FKBP8 facilitates CFTR biogenesis. A, immunoblot (IB) analysis of CFTR, Hsp70, Hsp90, and FKBP8 following immunoprecipitation (IP) of ΔF508-CFTR (top) or WT-CFTR (bottom) and treatment of the respective CFBE cells with siFKBP8 or scramble control siRNA. Cells were treated at either 37 or 30 °C as indicated. Controls cells lacking CFTR are indicated by −/−. B, quantitative analysis of the recovery of Hsp70, Hsp90, and FKBP8 by co-immunoprecipitation of CFTR following treatment with siFKBP8 or scramble control for the indicated CFTR isoform. The 37 and 30 °C labels indicate ΔF508-CFTR following culture of the CFBE41o− cells at the indicated temperature. Data for Hsp70 and -90 are shown as a ratio to total CFTR. Data were then normalized to the scramble condition that was set to 1. FKBP8 data are shown as a ratio to band B (B). All data are shown as mean ± S.E. p values were determined using a two-tailed t test where asterisks indicate p ≤ 0.05 and pound signs indicate p ≤ 0.10. C, immunoblot analysis of CFTR and FKBP8 following immunoprecipitation of FKBP8 from CFBE cells expressing no CFTR (−/−), wild-type CFTR (WT), or ΔF508-CFTR at 37 or 30 °C. The left panels show the input for the experiment, and the right panels represent the immunoprecipitated material.

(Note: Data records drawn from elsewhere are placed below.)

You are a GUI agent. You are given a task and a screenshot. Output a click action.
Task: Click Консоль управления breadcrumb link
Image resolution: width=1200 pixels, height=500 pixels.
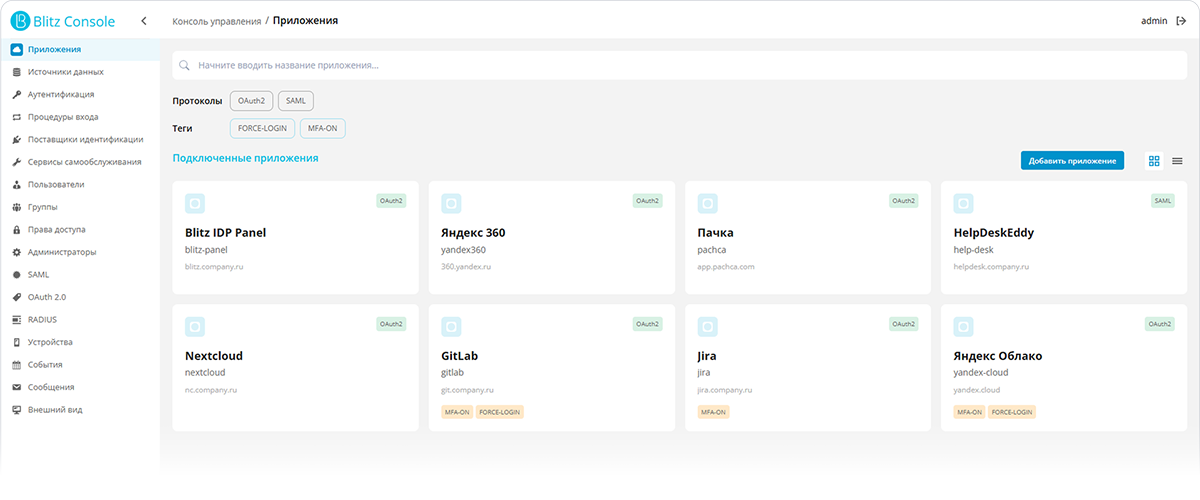coord(216,21)
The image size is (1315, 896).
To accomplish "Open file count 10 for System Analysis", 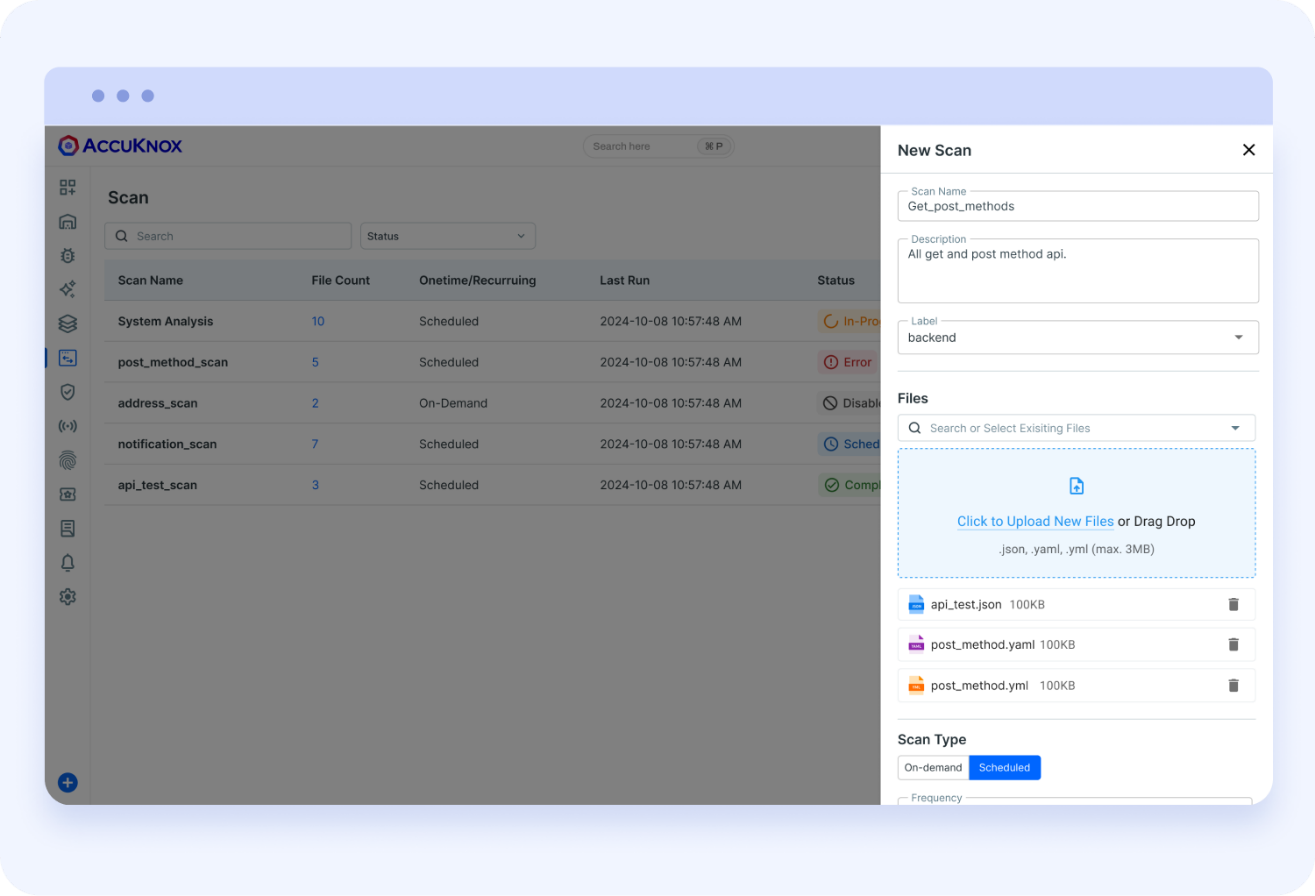I will click(x=318, y=321).
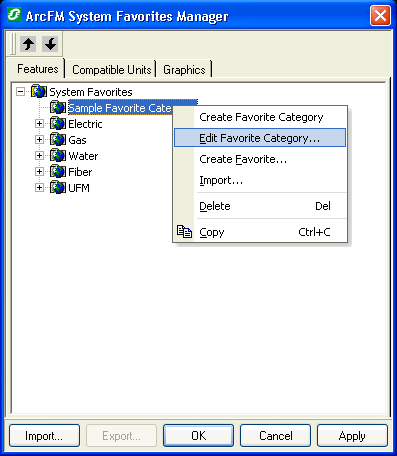Click the ArcFM logo icon in title bar
The height and width of the screenshot is (456, 397).
click(x=14, y=15)
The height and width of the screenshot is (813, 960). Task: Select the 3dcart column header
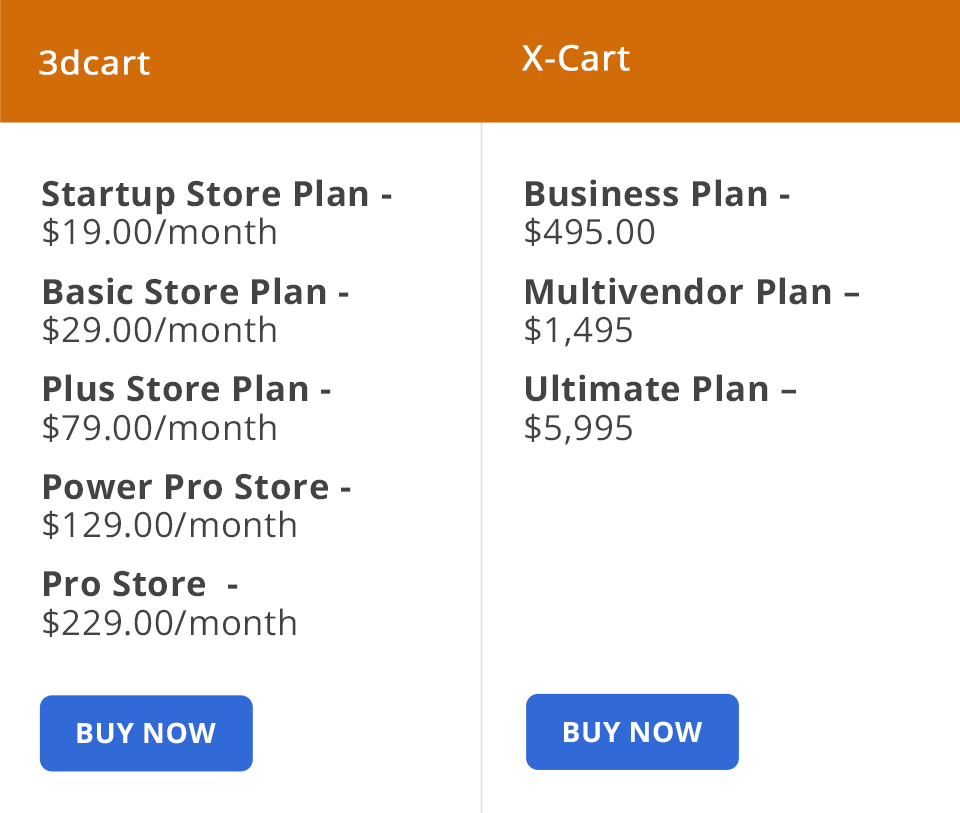pyautogui.click(x=94, y=63)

D, immunoblot analysis of CFTR, Hsp90, and FKBP8 following immunoprecipitation of ΔF508-CFTR from CFBE41o− cells cultured at 37 °C using more stringent washing conditions to remove Hsp90/70 than shown in A. E, immunoblot analysis of CFTR, Hsp90, and FKBP8 following immunoprecipitation of ΔF508-CFTR from CFBE41o− cells treated with the FKBP8 inhibitor DM-CHX or Hepes control (“−”) at 37 °C. The samples were washed as in D. Cont, control.